*Problem*. Please give the lines again, starting with the line with "You are a computer-use" and going on through the end of the records, with "Manufacturer" swapped for "Vendor" and everything else unchanged.

*Exercise input*.
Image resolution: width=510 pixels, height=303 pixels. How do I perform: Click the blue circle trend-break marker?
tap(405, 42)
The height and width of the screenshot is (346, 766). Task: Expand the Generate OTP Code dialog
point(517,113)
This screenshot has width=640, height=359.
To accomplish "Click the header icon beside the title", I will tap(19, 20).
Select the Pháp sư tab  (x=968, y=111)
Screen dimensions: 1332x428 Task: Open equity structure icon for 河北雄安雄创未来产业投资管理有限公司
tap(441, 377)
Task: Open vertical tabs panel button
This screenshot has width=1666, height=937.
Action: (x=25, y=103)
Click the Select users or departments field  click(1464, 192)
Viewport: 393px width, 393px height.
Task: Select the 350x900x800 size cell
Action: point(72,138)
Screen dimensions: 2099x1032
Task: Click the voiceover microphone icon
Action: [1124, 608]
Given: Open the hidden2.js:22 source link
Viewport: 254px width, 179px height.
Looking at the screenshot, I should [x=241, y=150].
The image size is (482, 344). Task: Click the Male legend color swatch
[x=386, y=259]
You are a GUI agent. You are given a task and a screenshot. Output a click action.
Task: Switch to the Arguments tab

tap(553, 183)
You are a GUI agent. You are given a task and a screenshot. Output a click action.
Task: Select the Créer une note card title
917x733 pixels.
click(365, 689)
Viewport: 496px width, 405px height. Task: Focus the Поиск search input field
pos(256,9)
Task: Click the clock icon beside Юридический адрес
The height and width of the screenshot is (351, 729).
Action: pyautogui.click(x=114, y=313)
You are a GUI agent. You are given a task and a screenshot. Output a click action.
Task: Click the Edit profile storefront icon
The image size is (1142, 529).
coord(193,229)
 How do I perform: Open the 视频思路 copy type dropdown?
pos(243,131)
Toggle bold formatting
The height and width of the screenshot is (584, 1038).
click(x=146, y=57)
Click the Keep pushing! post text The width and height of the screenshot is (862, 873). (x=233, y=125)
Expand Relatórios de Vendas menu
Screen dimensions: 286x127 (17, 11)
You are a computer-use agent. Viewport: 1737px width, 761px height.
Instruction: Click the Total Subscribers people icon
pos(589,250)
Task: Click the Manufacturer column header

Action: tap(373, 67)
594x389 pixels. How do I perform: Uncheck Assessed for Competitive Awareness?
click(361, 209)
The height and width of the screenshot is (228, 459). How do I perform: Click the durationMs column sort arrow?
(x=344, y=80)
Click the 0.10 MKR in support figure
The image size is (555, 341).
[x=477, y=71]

*Final result*.
You are a computer-use agent. Viewport: 1737px width, 761px height.
Instruction: Click the Total Subscribers people icon
pos(589,250)
Task: Click the Vendor column header

Action: tap(373, 67)
594x389 pixels. How do I perform: Uncheck Assessed for Competitive Awareness?
click(361, 209)
The height and width of the screenshot is (228, 459). How do I perform: Click the durationMs column sort arrow?
(x=344, y=80)
Click the 0.10 MKR in support figure
The image size is (555, 341).
[x=477, y=71]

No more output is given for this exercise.